Interestingly, spending priorities vary significantly by age group with the exception of grocery shopping, which remains the number one priority for every age group. For those over 45, holidays are more important, although this category falls outside the top 5 for every other age group. Meanwhile, the under 25 have completely different priorities to everyone else, with health and wellbeing and clothing firmly in the top three and in positive territory - i.e. more young people expect to spend more on these two categories than spend less in the coming year. For people over the age of 25, clothing is a much lower priority. Interestingly health and wellbeing is a common priority for many, suggesting the increasing importance of wellbeing both for the young, and the young at heart.

Top 5 category spending priorities by age group
Top 5 category spending priorities by age group

A more positive outlook for the second half of the year?

While consumer sentiment may be subdued relative to people’s finances, there are reasons to be positive for the months ahead.

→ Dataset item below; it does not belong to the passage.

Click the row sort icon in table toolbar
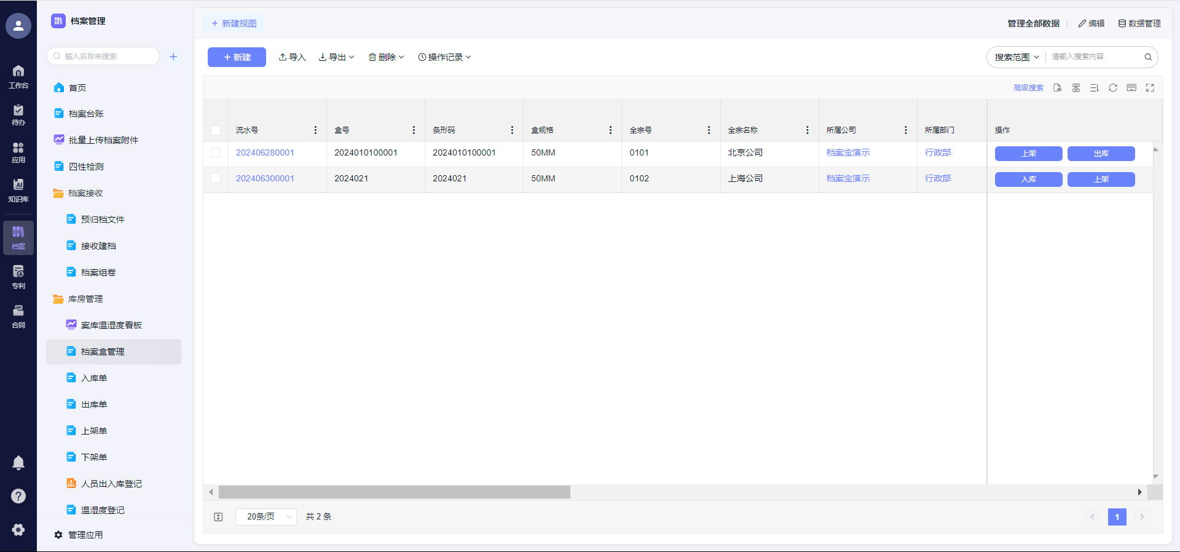The width and height of the screenshot is (1180, 552). click(x=1094, y=88)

The good news is that, economically, things look to be picking up for consumers - inflation has fallen and continues to trend in the right direction, we’re now seeing sustained wage rises above inflation, the highest ever cash increase in National Living Wage, and another National Insurance cut, all of which should make people feel even more financially comfortable.

Yet, while household finances have improved in recent months and many spending indicators are better than last year, these factors have yet to fully pull through to consumer confidence. As a result, people are still hesitant to spend and, indeed, the vast majority are still expecting to cut back on spending in the short term.

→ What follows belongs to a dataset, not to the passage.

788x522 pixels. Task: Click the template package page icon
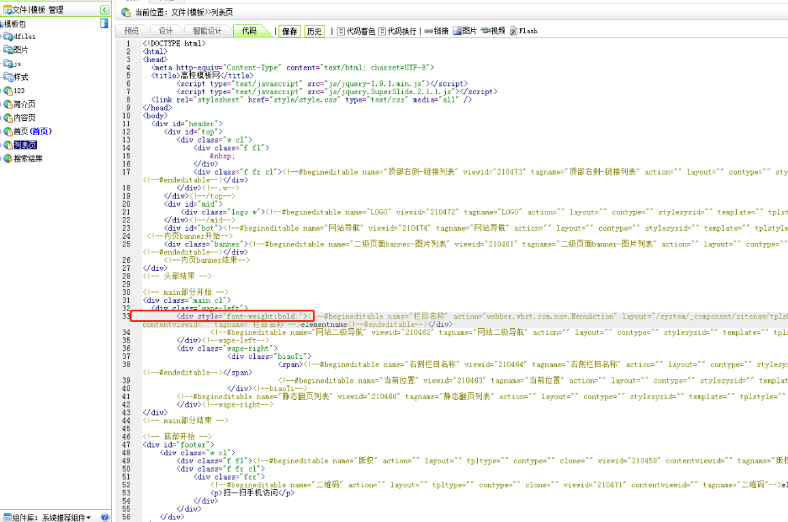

And it’s not totally clear why these positive economic indicators are yet to pull through to improved consumer sentiment. It could be that the slowdown in inflation has yet to be felt in wallets given that most prices are still rising (albeit more slowly). In addition, there’s increasing job uncertainty, conflicting economic indicators, geopolitical instability, and even the wet weather that’s plagued the high street in recent months. It’s also possible that the last two years of economic uncertainty - and the black swan events that preceded - have conditioned consumers to expect bad news and be more cautious around their finances as a result. It’s most likely a combination of all of these factors.

However, even with mixed results and stilted spending intention, there will still be opportunities for savvy retail and leisure operators. Sentiment remains resilient by historical standards, and household finances have now stabilised for many. While the turnaround may be slow, there will be pockets of opportunity.

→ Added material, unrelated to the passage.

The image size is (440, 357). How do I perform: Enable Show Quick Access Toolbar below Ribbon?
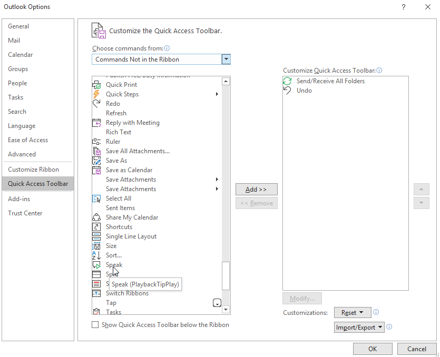click(x=95, y=325)
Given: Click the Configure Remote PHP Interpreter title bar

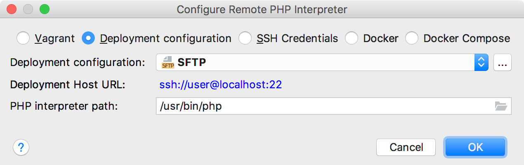Looking at the screenshot, I should 262,9.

The second quarter of 2024 should bring a positive change in sentiment as the indicators we’ve mentioned filter through into people’s wallets - and psyche. Whether that’s the National Living Wage increases, an uplift in benefits or the pensions triple lock, there will be tangible benefits to some groups, suggesting that sentiment could be in a much stronger position in the summer. Longer-term, it will be interesting to see how the election - and potentially any new government honeymoon - affects both consumer sentiment and spending in the second half of the year.

Now we know that people have more disposable income, how do you persuade them to spend their cash?

Businesses should look to identify and understand these potential purchasing groups - and demographics - now and explore how to encourage them to spend responsibly, and in a way that works for them. That might require some thought to your consumers: how, when and where are they spending? And what do you need to do to take into account the polarisation across these demographics to avoid alienating any one customer segment?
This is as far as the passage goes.